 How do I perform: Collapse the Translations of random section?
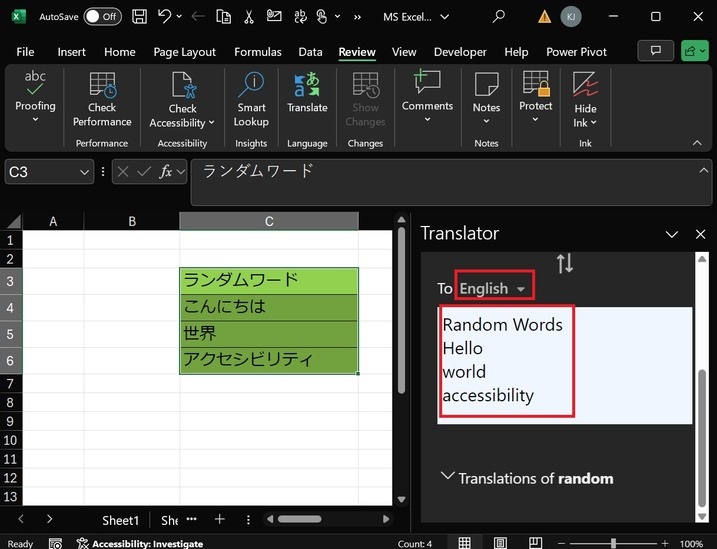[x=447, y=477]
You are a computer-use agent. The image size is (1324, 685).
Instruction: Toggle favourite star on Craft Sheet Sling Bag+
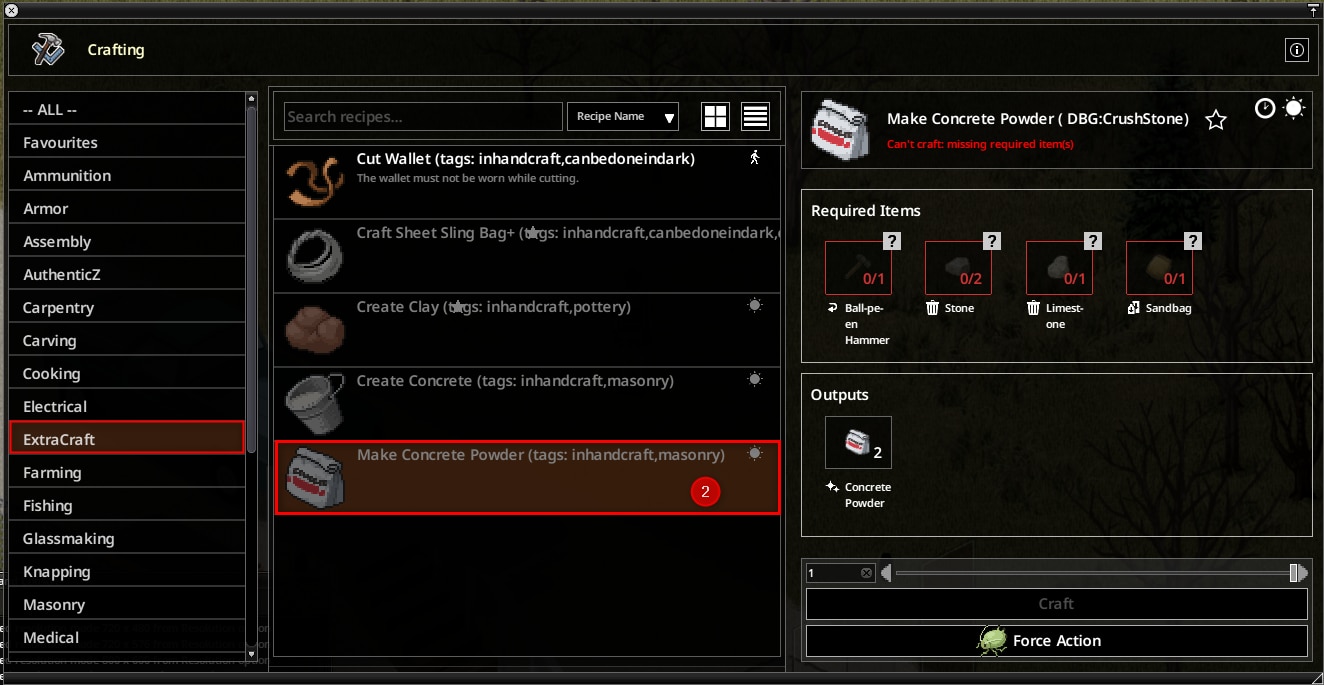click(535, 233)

* * * *

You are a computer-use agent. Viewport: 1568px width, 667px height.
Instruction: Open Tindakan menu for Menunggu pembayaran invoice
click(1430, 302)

* * * *

REQUIREMENT |
Reproduce every line of the material above that has the string "computer".

OUTPUT OF THE TASK |
You are a computer-use agent. The image size is (1324, 685).
You are a computer-use agent. Viewport: 1568px width, 667px height.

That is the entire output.